__Task instructions__
What follows are records. Restate all of them word for word.

__The records__
================================

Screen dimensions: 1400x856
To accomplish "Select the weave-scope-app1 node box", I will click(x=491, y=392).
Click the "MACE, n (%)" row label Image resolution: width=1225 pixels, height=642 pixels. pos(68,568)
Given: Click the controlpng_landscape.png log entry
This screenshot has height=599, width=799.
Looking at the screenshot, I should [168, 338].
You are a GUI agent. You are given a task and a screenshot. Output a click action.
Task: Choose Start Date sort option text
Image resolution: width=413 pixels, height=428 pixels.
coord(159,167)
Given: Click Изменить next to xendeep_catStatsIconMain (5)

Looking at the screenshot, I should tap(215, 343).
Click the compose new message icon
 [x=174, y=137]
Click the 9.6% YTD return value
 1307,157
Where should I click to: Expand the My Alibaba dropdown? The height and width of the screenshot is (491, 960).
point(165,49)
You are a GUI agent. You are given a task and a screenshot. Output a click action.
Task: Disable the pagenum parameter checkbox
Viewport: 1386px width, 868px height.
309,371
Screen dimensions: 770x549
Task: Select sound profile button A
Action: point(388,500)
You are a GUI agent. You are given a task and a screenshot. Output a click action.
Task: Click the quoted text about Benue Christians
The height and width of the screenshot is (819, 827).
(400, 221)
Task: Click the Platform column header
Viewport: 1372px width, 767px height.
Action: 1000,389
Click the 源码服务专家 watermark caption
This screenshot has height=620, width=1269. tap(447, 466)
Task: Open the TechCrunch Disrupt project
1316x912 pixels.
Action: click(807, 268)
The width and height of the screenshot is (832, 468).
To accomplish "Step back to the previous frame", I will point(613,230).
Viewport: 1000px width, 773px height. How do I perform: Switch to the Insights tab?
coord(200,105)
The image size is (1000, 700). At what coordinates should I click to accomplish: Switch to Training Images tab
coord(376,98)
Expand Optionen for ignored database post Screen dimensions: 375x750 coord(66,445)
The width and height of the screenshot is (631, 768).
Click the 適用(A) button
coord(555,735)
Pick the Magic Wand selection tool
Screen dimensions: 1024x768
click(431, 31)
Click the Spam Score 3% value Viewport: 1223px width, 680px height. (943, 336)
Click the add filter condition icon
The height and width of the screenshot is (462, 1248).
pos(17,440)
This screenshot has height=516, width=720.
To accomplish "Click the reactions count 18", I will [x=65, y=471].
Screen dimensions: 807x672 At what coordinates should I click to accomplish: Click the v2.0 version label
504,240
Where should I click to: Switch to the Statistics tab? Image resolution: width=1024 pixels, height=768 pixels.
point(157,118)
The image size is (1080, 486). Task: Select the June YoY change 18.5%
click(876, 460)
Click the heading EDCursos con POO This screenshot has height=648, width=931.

================================

__Written reply__
Screen dimensions: 1400x856
To accomplish "Select the weave-scope-app1 node box", I will click(x=491, y=392).
Click the "MACE, n (%)" row label Image resolution: width=1225 pixels, height=642 pixels. pos(68,568)
Given: Click the controlpng_landscape.png log entry
This screenshot has height=599, width=799.
Looking at the screenshot, I should [168, 338].
You are a GUI agent. You are given a task and a screenshot. Output a click action.
Task: Choose Start Date sort option text
Image resolution: width=413 pixels, height=428 pixels.
coord(159,167)
Given: Click Изменить next to xendeep_catStatsIconMain (5)

Looking at the screenshot, I should tap(215, 343).
Click the compose new message icon
 [x=174, y=137]
Click the 9.6% YTD return value
 1307,157
Where should I click to: Expand the My Alibaba dropdown? The height and width of the screenshot is (491, 960).
point(165,49)
You are a GUI agent. You are given a task and a screenshot. Output a click action.
Task: Disable the pagenum parameter checkbox
Viewport: 1386px width, 868px height.
309,371
Screen dimensions: 770x549
Task: Select sound profile button A
Action: point(388,500)
You are a GUI agent. You are given a task and a screenshot. Output a click action.
Task: Click the quoted text about Benue Christians
The height and width of the screenshot is (819, 827).
(400, 221)
Task: Click the Platform column header
Viewport: 1372px width, 767px height.
Action: 1000,389
Click the 源码服务专家 watermark caption
This screenshot has height=620, width=1269. tap(447, 466)
Task: Open the TechCrunch Disrupt project
1316x912 pixels.
Action: click(807, 268)
The width and height of the screenshot is (832, 468).
To accomplish "Step back to the previous frame", I will point(613,230).
Viewport: 1000px width, 773px height. How do I perform: Switch to the Insights tab?
coord(200,105)
The image size is (1000, 700). At what coordinates should I click to accomplish: Switch to Training Images tab
coord(376,98)
Expand Optionen for ignored database post Screen dimensions: 375x750 coord(66,445)
The width and height of the screenshot is (631, 768).
Click the 適用(A) button
coord(555,735)
Pick the Magic Wand selection tool
Screen dimensions: 1024x768
click(431, 31)
Click the Spam Score 3% value Viewport: 1223px width, 680px height. (943, 336)
Click the add filter condition icon
The height and width of the screenshot is (462, 1248).
pos(17,440)
This screenshot has height=516, width=720.
To accomplish "Click the reactions count 18", I will [x=65, y=471].
Screen dimensions: 807x672 At what coordinates should I click to accomplish: Click the v2.0 version label
504,240
Where should I click to: Switch to the Statistics tab? Image resolution: width=1024 pixels, height=768 pixels.
point(157,118)
The image size is (1080, 486). Task: Select the June YoY change 18.5%
click(876, 460)
Click the heading EDCursos con POO This screenshot has height=648, width=931.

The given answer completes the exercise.